I am trying to reduce the hard disk and memory usage of my model through quantization. The original type of the model is bfloat16. I am trying to perform a forced conversion test on the model using this code to test its performance after conversion
‘’‘python
def convert_bf16_fp16_to_fp32(model):
for param in model.parameters():
if param.dtype == torch.bfloat16 or param.dtype == torch.float16:
param.data = param.data.to(dtype=torch.float16)
for buffer in model.buffers():
if buffer.dtype == torch.bfloat16 or buffer.dtype == torch.float16:
buffer.data = buffer.data.to(dtype=torch.float16)
return model
‘’’
I found that after conversion, if the target type is float32, the speed will be reduced by 1 times, and if the target type is float16, the speed will be reduced by 10 times.
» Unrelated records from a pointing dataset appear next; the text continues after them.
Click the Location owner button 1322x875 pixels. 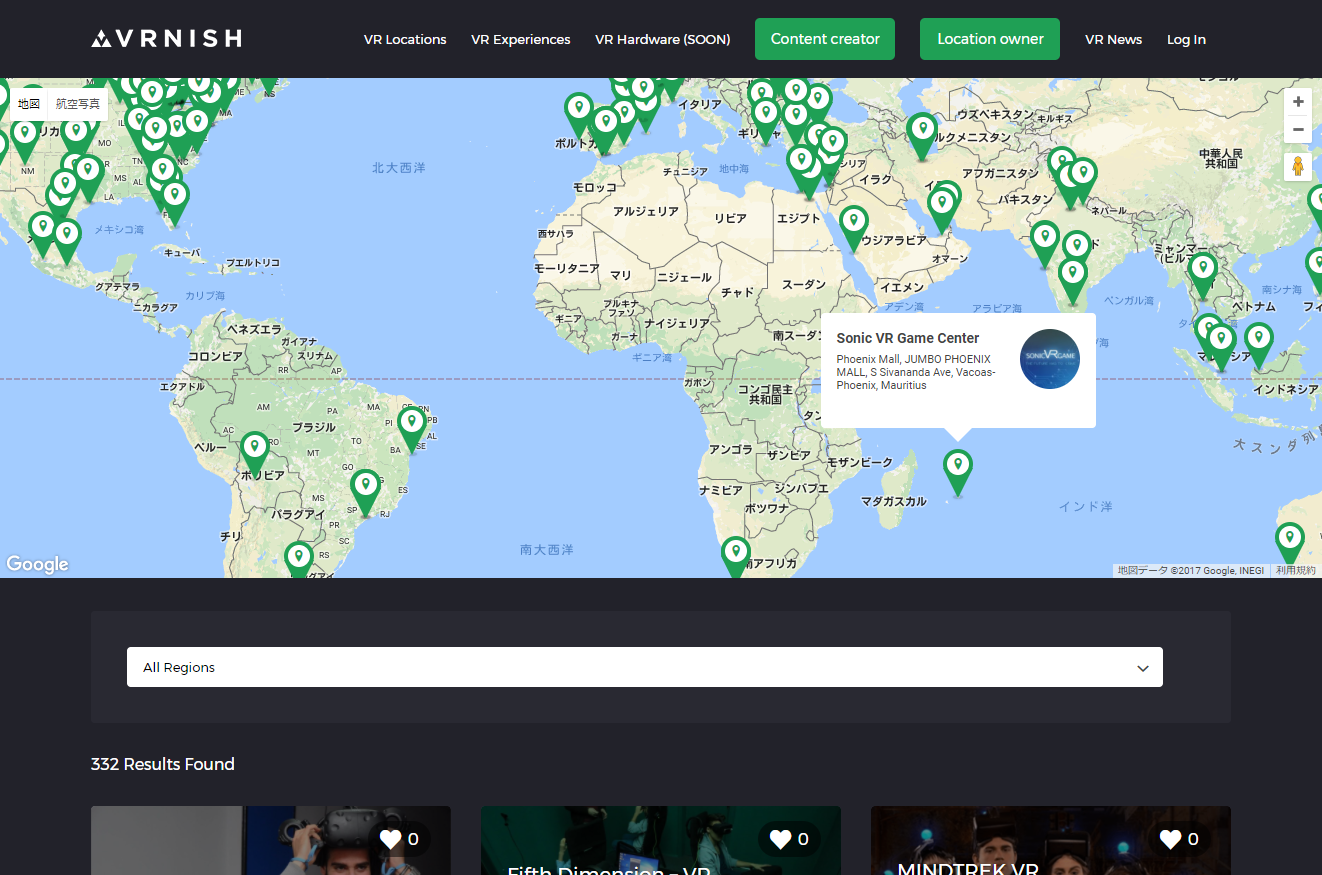(x=990, y=39)
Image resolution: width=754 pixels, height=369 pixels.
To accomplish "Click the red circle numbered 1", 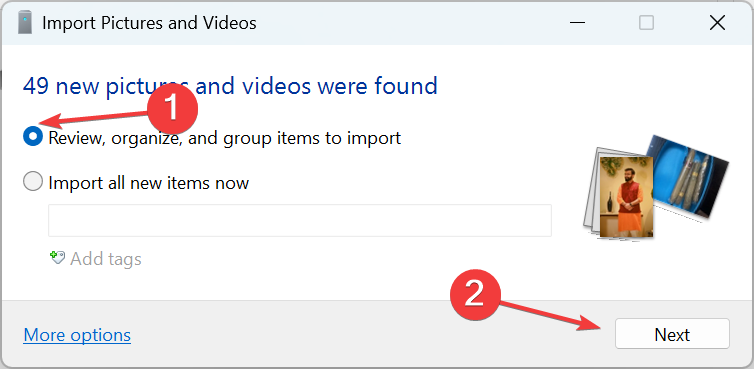I will click(x=172, y=109).
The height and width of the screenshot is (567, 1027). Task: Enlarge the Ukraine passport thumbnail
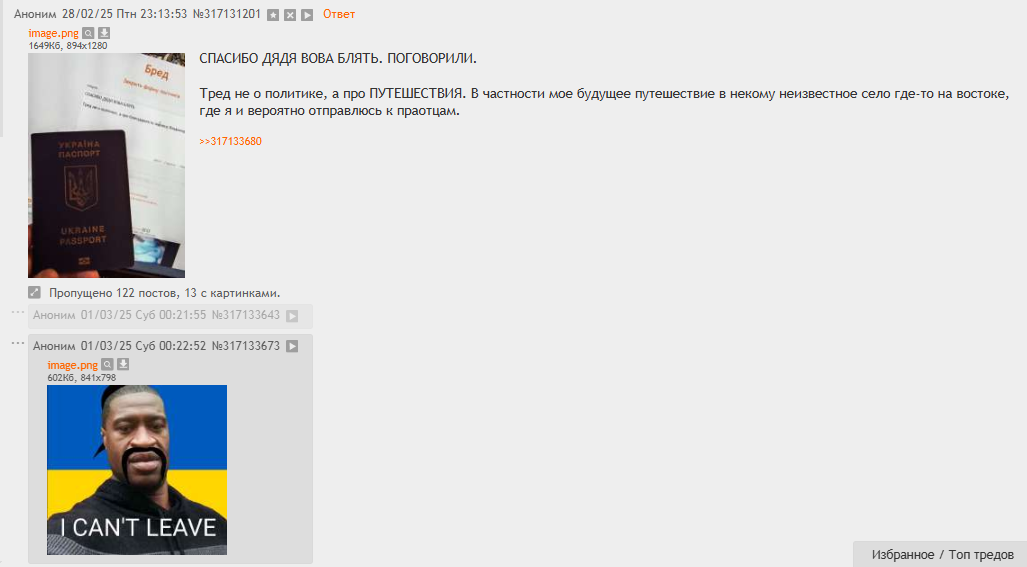coord(106,166)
Where should I start to investigate how it will be so slow after converting to float16?

If it is because the CPU hardware does not support float16 and needs to be converted to float32 before calculation, what should I do to determine in advance whether the current hardware supports float16, bfloat16, and float32?

when was float16:token/s was :0.279

when was bfloat16: token/s was :5.283

when was float32: token/s was :2.64

Finally, I forgot to mention that such a huge performance gap was measured in CPUs, and there is no such huge performance gap in GPUs

Not all floating point formats are accelerated on the CPU. autocast should select the appropriate dtype for the specified device.

Yes, but what I need to know now is how to determine in advance whether this dtype is supported properly on my hardware. If it is not supported, I am curious about the conversion principle.